- Exercise
Your answer should be an exact copy of the data.

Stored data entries
>>>>>

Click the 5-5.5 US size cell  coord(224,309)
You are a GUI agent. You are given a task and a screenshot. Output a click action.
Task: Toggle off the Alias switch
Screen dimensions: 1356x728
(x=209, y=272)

<<<<<

- Solution to the problem
Click the 5-5.5 US size cell  coord(224,309)
You are a GUI agent. You are given a task and a screenshot. Output a click action.
Task: Toggle off the Alias switch
Screen dimensions: 1356x728
(x=209, y=272)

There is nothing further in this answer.